Texte à lire »
La France et le Japon sont actuellement liés par une convention en vue d'éviter les doubles impositions et de prévenir l'évasion et la fraude fiscales en matière d'impôts sur le revenu signée à Paris le 3 mars 1995.
Afin de combler un déséquilibre dans le traitement fiscal des cotisations sociales des salariés en détachement résultant de la signature d'un accord de sécurité sociale entre la France et le Japon, le 25 février 2005, il a été nécessaire d'amender la convention fiscale bilatérale.
En effet, à compter de l'entrée en vigueur de l'accord de sécurité sociale, les salariés japonais détachés en France pourront déduire de leur rémunération imposable l'intégralité des cotisations sociales versées au Japon en vertu de l'article 83-1°0 bis du code général des impôts. À l'inverse, en l'absence de dispositions équivalentes dans le droit interne japonais, les salariés français détachés au Japon verseront des cotisations aux régimes obligatoires français de sécurité sociale sans pouvoir les déduire.
Afin d'atténuer cette discordance, la France et le Japon ont décidé d'introduire une clause spécifique à la déductibilité des cotisations sociales dans leur convention fiscale. À l'occasion de cette discussion, l'ensemble des dispositions conventionnelles a été réexaminé.
L'avenant, complété d'un échange de lettres, a été paraphé à Paris le 26 juin 2006 et signé le 11 janvier 2007 à Paris.
La convention ainsi amendée permet non seulement d'atténuer la différence de traitement en matière de cotisations sociales mais également de soutenir l'essor des échanges économiques franco-japonais.
Les échanges commerciaux entre les deux pays ont progressé de près de 50 % sur la période 1993-2004.
Les investisseurs français détiennent 14 % du stock total d'investissement étranger au Japon. La France est ainsi devenue en 2003 le troisième investisseur étranger au Japon.
Le nombre de filiales d'entreprises françaises établies au Japon est passé de 220 en 1992 à plus de 600 à la fin de 2004. Elles émanent principalement de grands groupes : AXA, BNP-PARIBAS, L'OREAL, LVMH, MICHELIN, RENAULT, SAINT-GOBAIN, SANOFI-SYNTHELABO. Les petites et moyennes entreprises s'implantent également telles que les sociétés EUROPLASMA (environnement), GENSET (biotechnologies), ILOG (nouvelles technologies) et MARIAGE FRERES (agroalimentaire).
Le solde des échanges entre les deux pays reste déséquilibré en défaveur de la France. En 2005, nos exportations ont atteint 5,3 milliards d'euros alors que les importations françaises en provenance du Japon se sont élevées à 10,6 milliards d'euros.
Cela étant, les mutations en cours du système japonais (possibilités d'alliances industrielles, opportunités dans les secteurs tertiaires de la finance, des loisirs et de l'environnement) offrent aux entreprises françaises l'opportunité de conquérir ou de renforcer leur position sur le deuxième marché au monde.
Parallèlement, la France est le deuxième pôle d'investissements industriels japonais en Europe derrière le Royaume-Uni. La France accueille ainsi près de 400 filiales ou bureaux de représentation de sociétés japonaises, y employant 37 000 personnes.

Consigne 1 » Selon le texte sur la convention fiscale franco-japonaise, à quelle date et dans quelle ville l'avenant a-t-il été signé ?
Consigne 2 » Poursuivez, s'il vous plaît, le texte sur la convention fiscale franco-japonaise après sa dernière phrase.

Données fournies »
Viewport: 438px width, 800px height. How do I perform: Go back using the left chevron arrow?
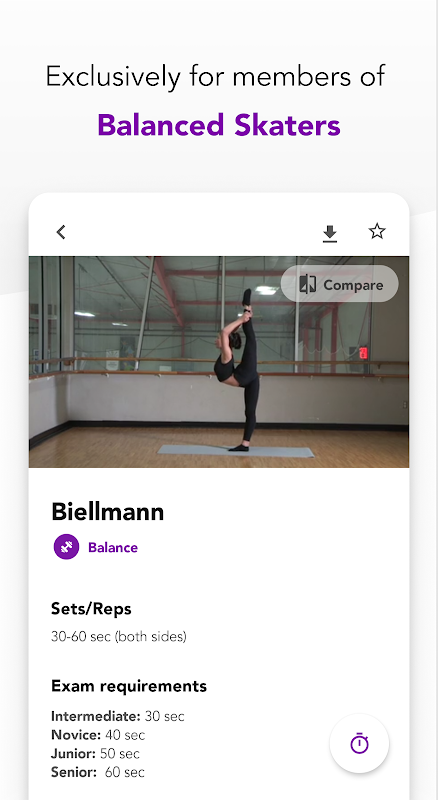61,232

--

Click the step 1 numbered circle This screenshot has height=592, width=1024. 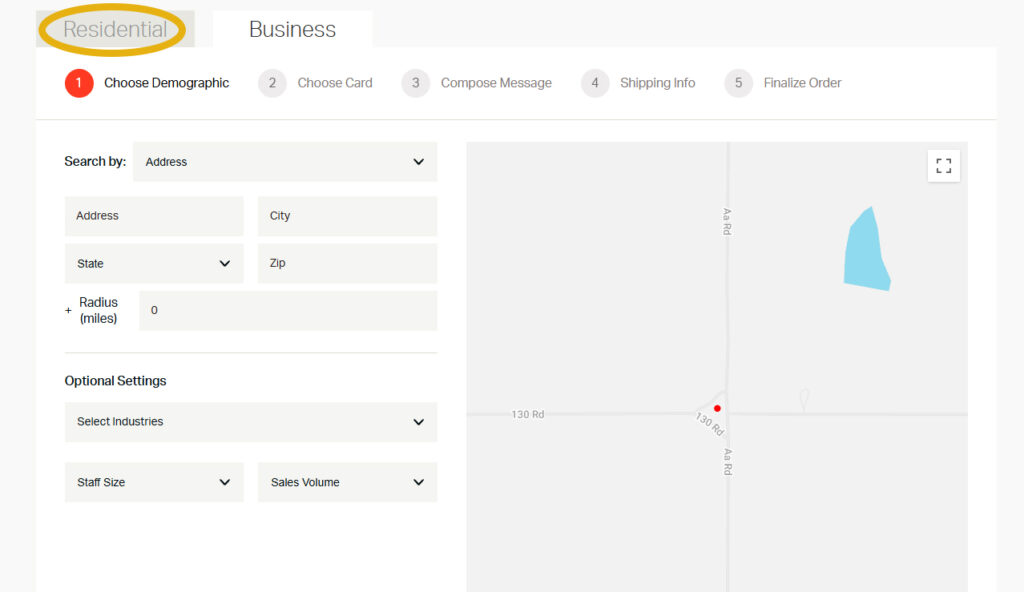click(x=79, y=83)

Bonne réponse 1 » Le 11 janvier 2007, à Paris.

Bonne réponse 2 »
Dans ce contexte, le projet d'avenant à la convention fiscale signé le 11 janvier 2007 doit consolider ces échanges croissants entre les économies française et japonaise.
II. - Principales dispositions :
Le projet d'avenant permet de moderniser la convention fiscale, en y intégrant les évolutions du modèle OCDE et en l'adaptant aux mutations récentes des échanges économiques entre les deux États.
Les dispositions suivantes méritent en particulier d'être relevées.
· Tout d'abord, de nombreuses dispositions favorisent les flux d'investissements entre les deux pays.
Ainsi, le champ d'application de la convention est élargi aux revenus transitant par des sociétés des personnes transparentes japonaises, auxquelles les investisseurs ont fréquemment recours.
De plus, l'avenant allège notablement la taxation des flux financiers :
- en matière de dividendes, le taux de retenue à la source passe de 15 % à 10 %, tandis que le champ d'application du taux réduit de 5 % est étendu. Enfin, les cas d'exonération sont élargis aux dividendes versés aux sociétés françaises détenant, directement ou indirectement, plus de 25 % des droits de vote de la société japonaise les distribuant ;
- les intérêts demeurent soumis dans l'État de la source à un taux d'imposition de 10 % mais les cas d'exonération sont étendus aux revenus perçus par les établissements financiers (banques, assurances, sociétés de courtage) ;
- les redevances sont désormais exonérées de retenue à la source.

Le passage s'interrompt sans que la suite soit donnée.